What Factors Determine the Outcome of You and Your Baby's Health?
Many events determine the outcome of a pregnancy.
Maternal weight gain: The amount of weight a woman gains when pregnant can be important in predicting the outcome of pregnancy. Excess weight gain places a woman who is pregnant at risk for diabetes and hypertension, and it may increase the chance of needing a cesarean birth (C-section). Too little weight gain places the infant at risk for intrauterine growth restriction and the mother at risk for anemia, nutritional deficiencies, and osteoporosis.
Nausea and vomiting: Even if a pregnant patient experiences what seems like an abnormal amount of nausea and vomiting (morning sickness), it probably will not affect the baby's health, particularly if the woman is still gaining weight at the anticipated rate.
Low or high red blood cell counts: The normal red blood cell count range varies slightly between laboratories, but is generally 4.2 - 5.9 million red cells per microliter. The risk of delivering prematurely is increased if the woman's blood count is low (anemia). Low blood counts also put her at risk of requiring a transfusion following a delivery. If the woman's blood count is too high (polycythemia), her baby may be larger than expected.
Maternal obesity: A person with a body mass index (BMI) over 30 is considered obese.

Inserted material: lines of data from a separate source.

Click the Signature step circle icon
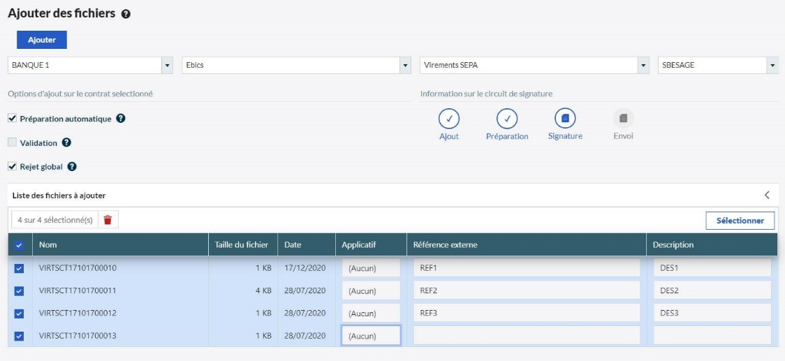This screenshot has height=361, width=785. point(565,119)
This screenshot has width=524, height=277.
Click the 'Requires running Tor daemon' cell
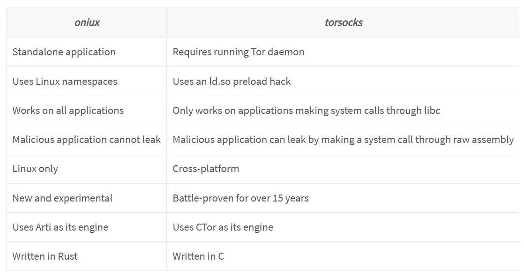coord(238,52)
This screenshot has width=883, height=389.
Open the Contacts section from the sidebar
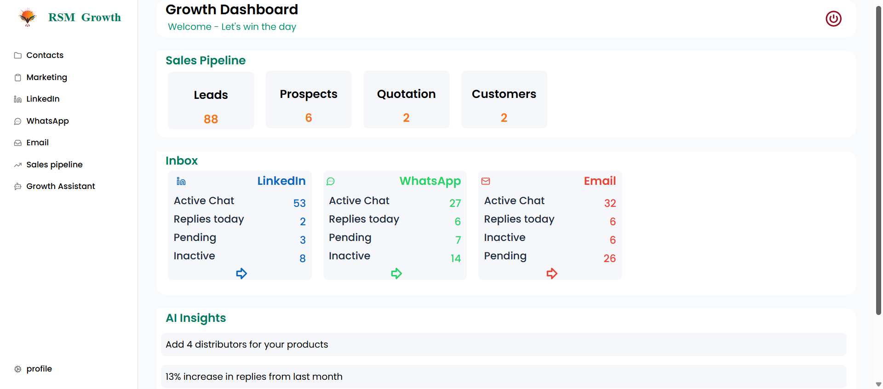(x=45, y=55)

If a woman who is pregnant is obese and has diabetes, her baby is three times more likely to have a birth defect. If she is obese but does not have diabetes, the risk of birth defects is not increased.
Maternal age: If the pregnant patient is older than 35 years, her infant is at a higher risk of birth defects and complications. The focus of genetic screening is to enable the woman to understand any problems her newborn may have. There is a 2% to 3% rate of major birth defects in this population.

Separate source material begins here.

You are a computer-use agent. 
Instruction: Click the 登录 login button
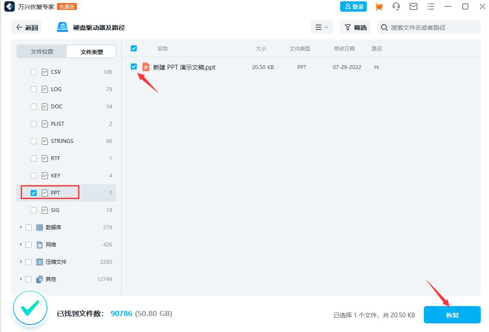click(353, 6)
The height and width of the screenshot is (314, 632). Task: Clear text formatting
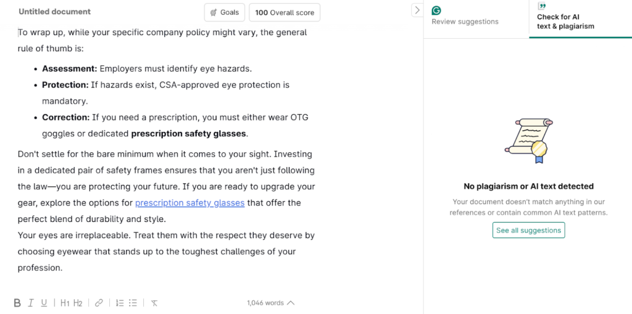click(x=154, y=303)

Folic Acid Deficiency: A pregnancy that is deficient in the nutrient folic acid, also known as folate, can lead to neural tube defects such as spina bifida in the fetus. Neural tube defects are malformations of the brain and spinal cord which typically occur within the first few weeks of pregnancy; therefore, folic acid supplementation should be taken prior to conception and throughout the course of the pregnancy. It is recommended all non-pregnant women take a daily supplement containing 400mg of folate and pregnant women should take a supplement with 1000mg of folate.
DHA Deficiency: During pregnancy, a diet that is deficient in the omega-3 fatty acid docosahexaenoic acid (DHA) can lead to inadequate development of the eyes, brain, and central nervous system of a fetus. It is recommended that pregnant and lactating women consume 300mg DHA per day. DHA is found in animal meats, fish, eggs, and vegetable oils.

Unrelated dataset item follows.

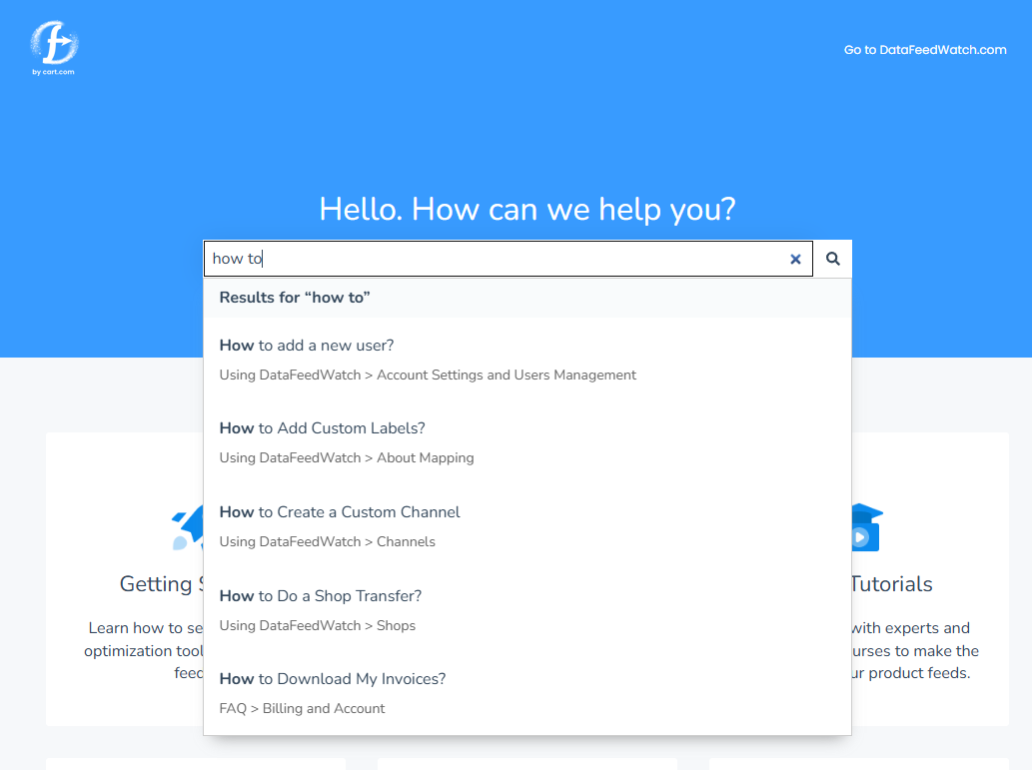The width and height of the screenshot is (1032, 770).
Task: Open the 'Go to DataFeedWatch.com' link
Action: pyautogui.click(x=924, y=49)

Omega-3 Fatty Acid Deficiency: Having an Omega-3 deficiency during pregnancy can be harmful to both the mother and the baby. Omega-3 is polyunsaturated fats that support the growth and development of a fetus and help reduce the risks of pregnancy complications. It is recommended women consume 300mg of Omega-3 daily during the course of pregnancy. This nutrient can be found in cold-water fish, eggs, walnuts, and dark green leafy vegetables.